Dopo Disneyland, arriva Dragon Ball: l'annuncio è arrivato durante la visita del principe ereditario Mohammed bin Salman all'Eliseo, dove Emmanuel Macron ha presentato il progetto come parte di una più ampia collaborazione tra i due Paesi. L'investimento complessivo dovrebbe ammontare a circa 6 miliardi di euro e potrebbe creare fino a 22mila posti di lavoro.
Il progetto da 6 miliardi nella periferia di Parigi
I tre parchi dovrebbero essere costruiti a Cergy-Pontoise, nell'area nord-occidentale della regione parigina. Per il momento non sono stati comunicati né una data di apertura né dettagli precisi sulle dimensioni delle strutture e sulle attrazioni previste. È però già stato confermato che uno dei parchi avrà come tema Dragon Ball Z, la seconda serie televisiva animata tratta dal manga di Akira Toriyama e uno dei titoli più conosciuti nella storia dell'animazione giapponese.
Il progetto sarà finanziato dal gruppo saudita Qiddiya, società legata alla realizzazione di grandi iniziative nel settore dell'intrattenimento e del tempo libero. L'operazione rappresenta un investimento particolarmente significativo per la Francia, sia dal punto di vista economico sia per le possibili ricadute occupazionali.
Secondo le prime stime, l'intero progetto dei tre parchi potrebbe infatti generare circa 22mila posti di lavoro. L'accordo arriva inoltre in un momento in cui Parigi e Riad stanno cercando di rafforzare i rapporti economici e commerciali attraverso nuovi progetti comuni.
Dallo sport ai videogiochi: la strategia dell'Arabia Saudita
La scelta di puntare sull'intrattenimento non è casuale e si inserisce nella più ampia trasformazione economica promossa dall'Arabia Saudita.

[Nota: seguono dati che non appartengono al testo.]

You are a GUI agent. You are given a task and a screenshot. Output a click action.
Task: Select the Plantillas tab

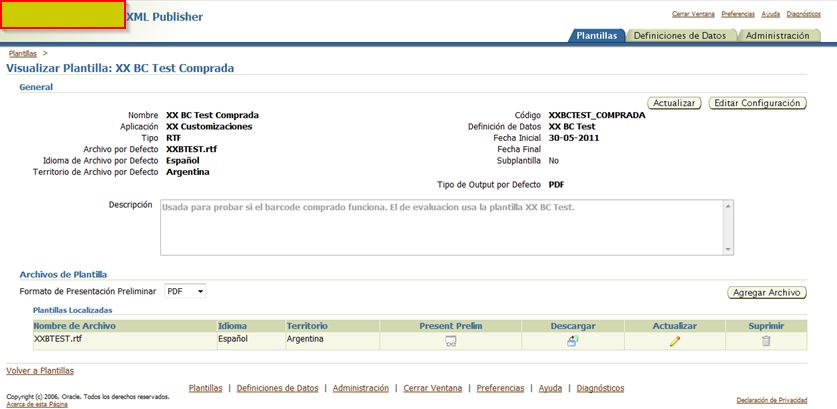click(x=597, y=36)
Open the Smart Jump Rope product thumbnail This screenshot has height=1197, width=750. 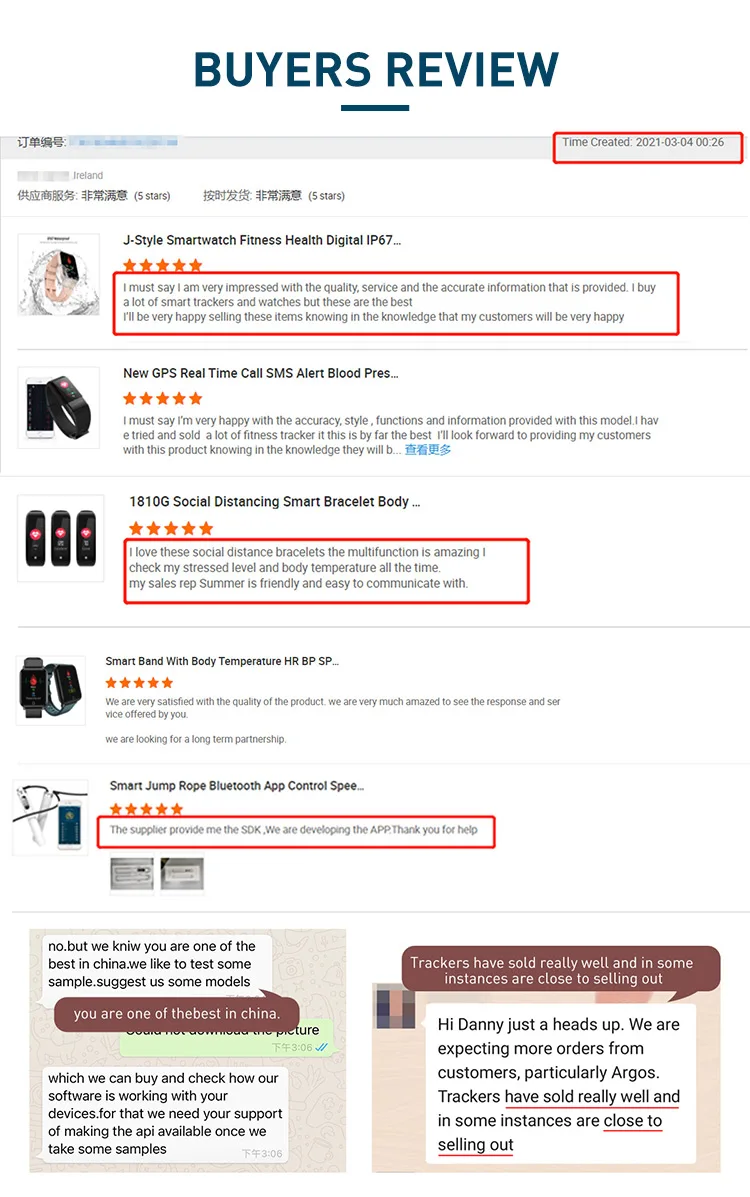(50, 817)
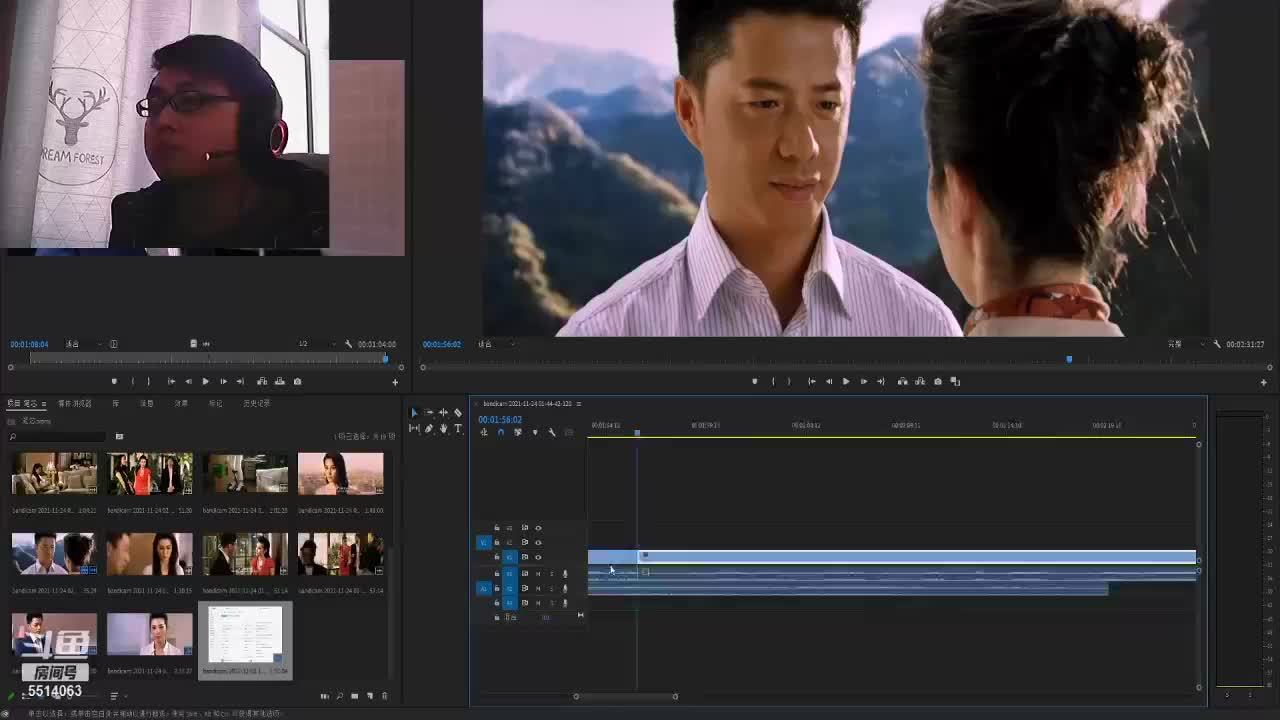The width and height of the screenshot is (1280, 720).
Task: Choose the Hand tool
Action: [443, 429]

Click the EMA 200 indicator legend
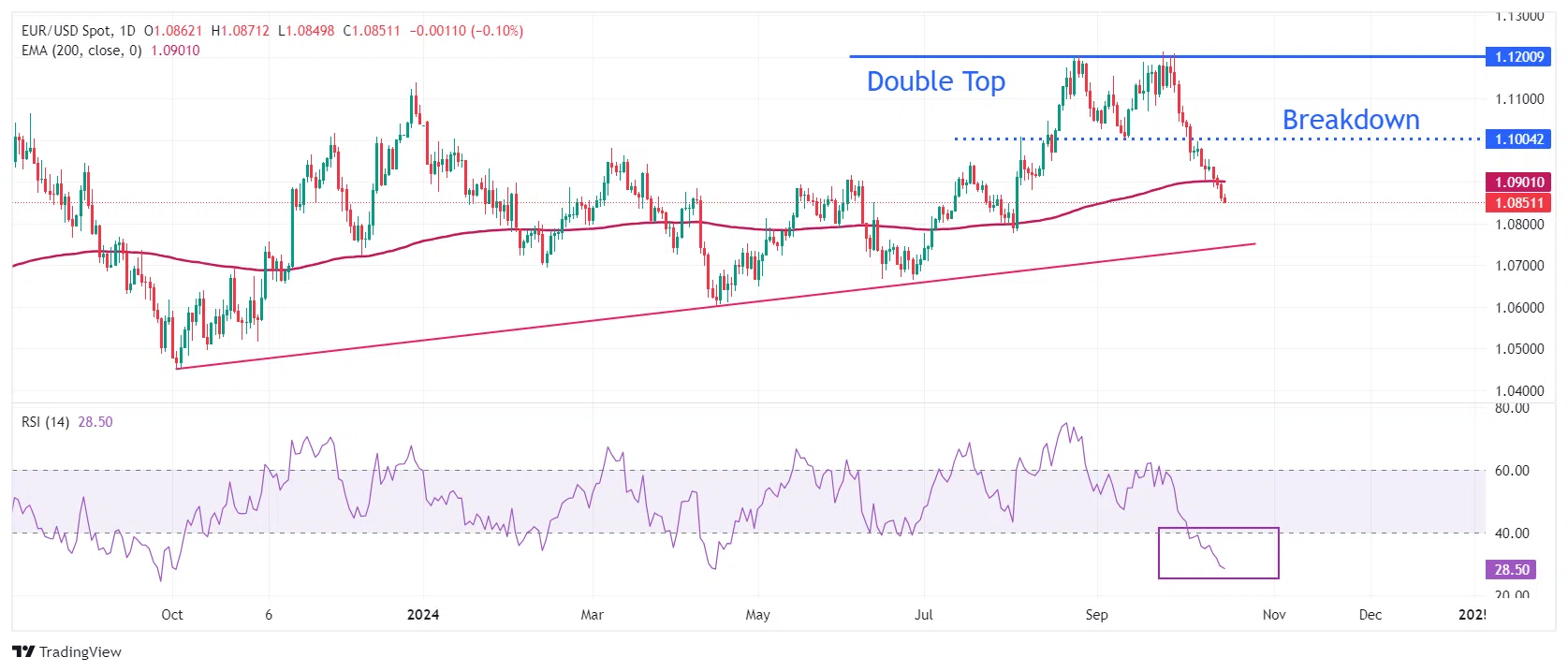coord(81,51)

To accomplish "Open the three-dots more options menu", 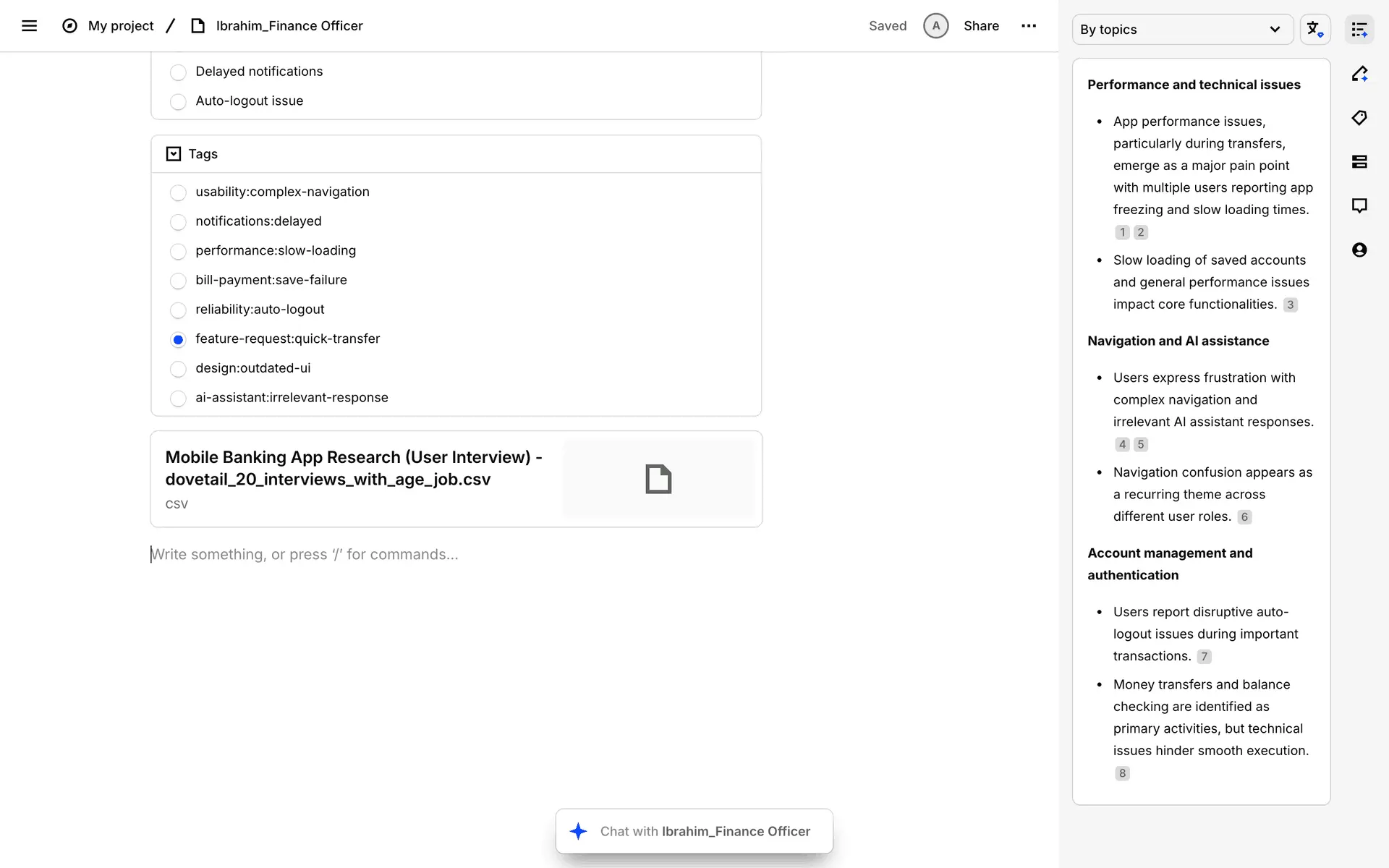I will click(1029, 26).
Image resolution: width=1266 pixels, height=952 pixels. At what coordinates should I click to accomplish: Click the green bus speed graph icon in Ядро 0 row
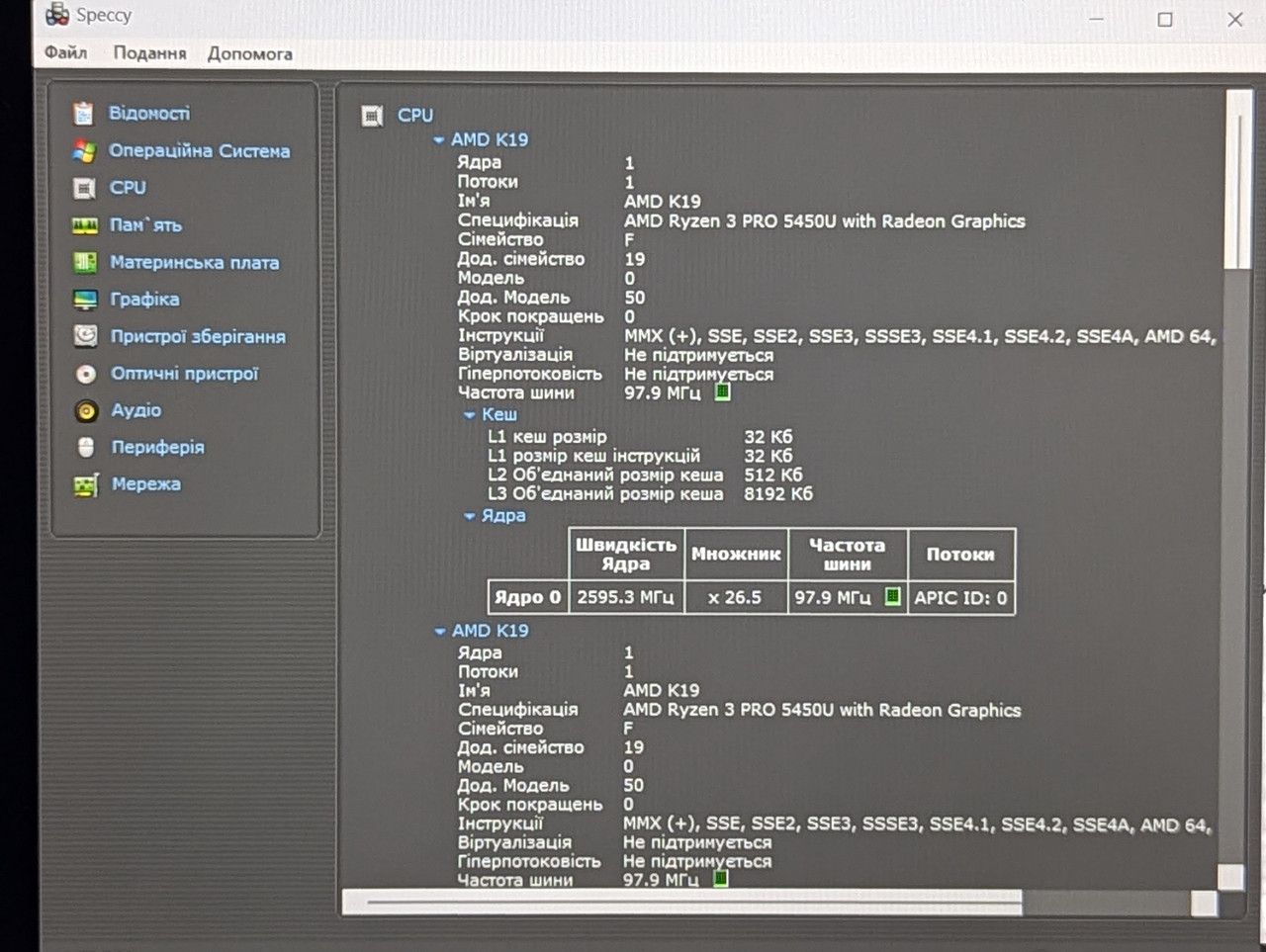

Il Paese sta cercando di ridurre la propria dipendenza dal petrolio attraverso enormi investimenti in settori differenti, costruendo contemporaneamente una nuova immagine internazionale.
Negli ultimi anni Riad ha destinato risorse ingenti allo sport, acquisendo una presenza sempre più importante nel calcio e in altre discipline, ma anche ai videogiochi e all'industria dell'intrattenimento.
Il progetto di Cergy-Pontoise porta questa strategia direttamente in Europa e sfrutta la forza internazionale di un marchio come Dragon Ball, capace di attirare generazioni di fan in diversi Paesi. Il coinvolgimento di una delle più celebri proprietà della cultura pop giapponese potrebbe trasformare il futuro parco in una delle principali attrazioni tematiche della regione parigina, anche se sarà necessario attendere maggiori informazioni per capire quali esperienze verranno effettivamente realizzate.
A rendere ancora più curioso l'accordo c'è infine un dettaglio personale: Macron ha dichiarato di essere appassionato di manga, mentre Mohammed bin Salman è noto per il suo interesse nei confronti dei videogiochi. Due passioni personali che, almeno in parte, sembrano incontrarsi in un progetto destinato a portare Dragon Ball Z alle porte di Parigi.